Medicare/Medicaid? Just remove those programs from rural hospitals. Very simple. If they want to travel to cities, fine. This is the abortion strategy of republicans: if they can’t ban it, they just make the poor women travel. So fine, apply the same weapon against republicans.

Social Security? Just close the social security offices and stop sending checks. Make them come to urban centers to get them. Same strategy

To emphasize the entitlement cuts: Republican masters have been so desirous of cutting entitlements that they will take any bargain to cut them. All that needs to be stated in response is that the Democrats are compromising with Republicans and this was the only way to do it.

This will be a bitter pill for Democrat idealists to swallow, but the world has changed. Entitlement cuts will cause utter rancor in the rural republican ranks. They may demonize Democrats, but who cares. THEY VOTED 80% AGAINST DEMOCRATS.

This is just another weapon the Republicans have used against minorities for centuries. Since they can’t support them politically, the republicans systematically deny them funding and resources. This is just the same weapon used against them.

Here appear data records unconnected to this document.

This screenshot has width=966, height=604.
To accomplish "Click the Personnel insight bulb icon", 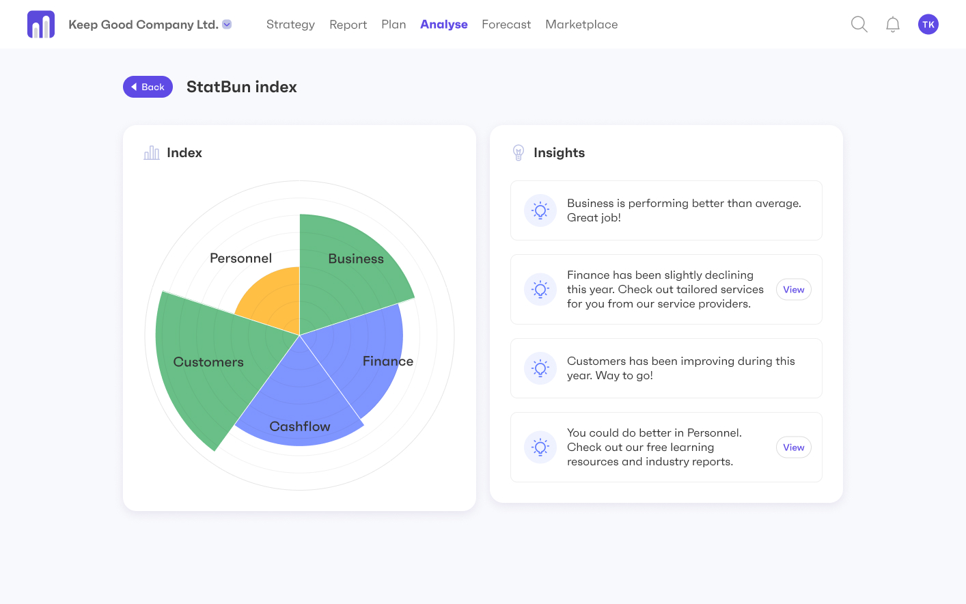I will click(540, 448).
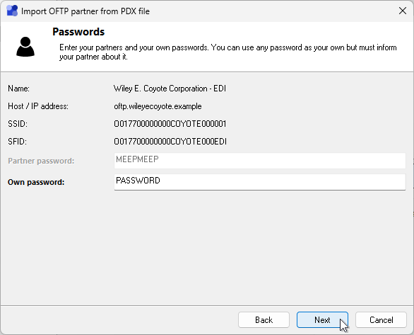Click the instruction text about passwords
The height and width of the screenshot is (335, 414).
(x=228, y=52)
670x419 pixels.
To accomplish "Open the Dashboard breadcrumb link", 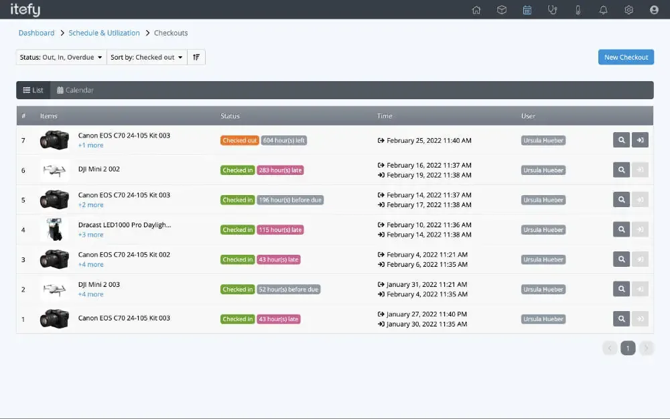I will point(36,32).
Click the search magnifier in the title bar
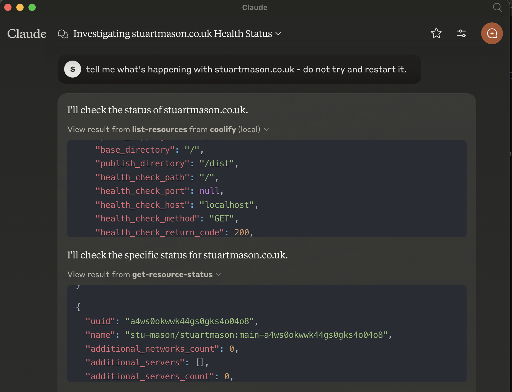The width and height of the screenshot is (512, 392). tap(497, 7)
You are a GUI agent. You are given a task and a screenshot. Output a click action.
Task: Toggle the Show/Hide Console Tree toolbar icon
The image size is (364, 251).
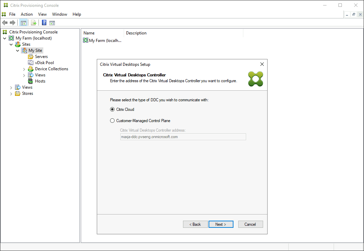[x=23, y=23]
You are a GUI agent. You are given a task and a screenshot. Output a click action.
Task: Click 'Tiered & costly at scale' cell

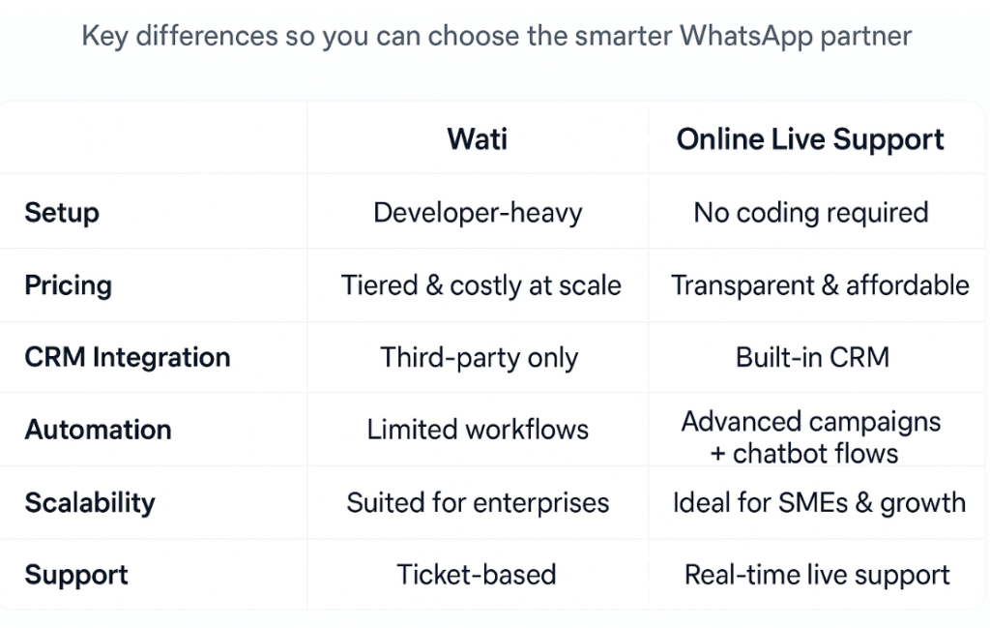coord(480,285)
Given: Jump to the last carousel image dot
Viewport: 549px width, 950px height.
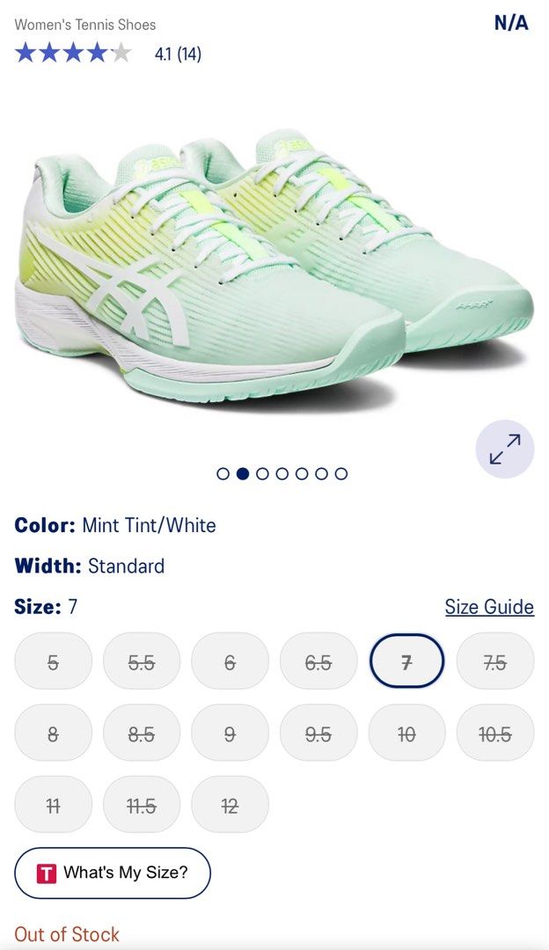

Trading regulations or budgets that fit republican ethos but target the rurals (who the Republicans also do not care about as a party) is the critical survival mechanism for successful Democratic survival in this situation.
Suburbia is the big challenge. The literal border between the forsaken and the core demographic. This will take another Republican weapon: The Wedge Issue. I’m not skilled enough to think of these dastardly policy bombs, but they exist, virtually proven by political science.

Rurals are insulated in an echo chamber since they experience none of the benefits of urban lifestyle. Suburbanites however are constantly exposed to the benefits of culture and employment they offer. And they are also among the foremost challenges to solve in democratic ethos.